### DATASET RECORDS:

■ ■ ■ ■ ■ ■ ■

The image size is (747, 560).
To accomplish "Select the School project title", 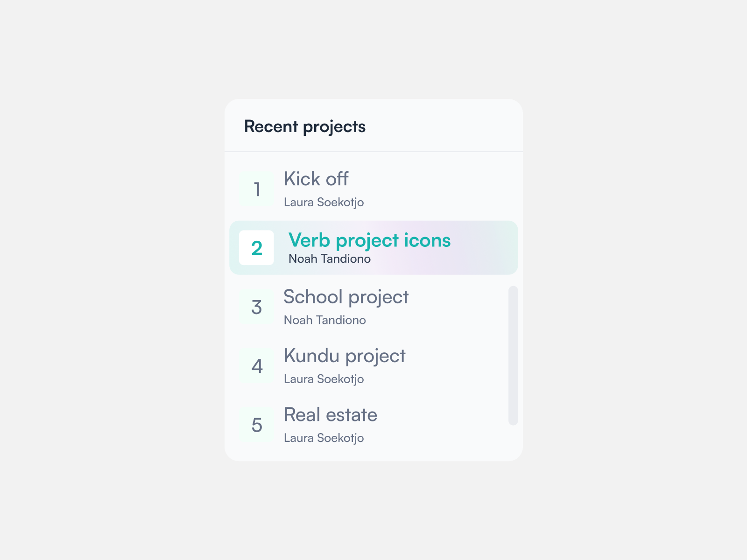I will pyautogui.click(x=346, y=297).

■ ■ ■ ■ ■ ■ ■

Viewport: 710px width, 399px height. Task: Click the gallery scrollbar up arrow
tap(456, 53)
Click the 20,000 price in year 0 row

■ ■ ■ ■ ■ ■ ■

### PROBLEM TO WORK ON:
Would you print exactly and only the lines of the material above that run from the line with "Viewport: 710px width, 399px" through the line with "Click the 20,000 price in year 0 row", both included?

### FINISHED EXERCISE:
Viewport: 710px width, 399px height. Task: Click the gallery scrollbar up arrow
tap(456, 53)
Click the 20,000 price in year 0 row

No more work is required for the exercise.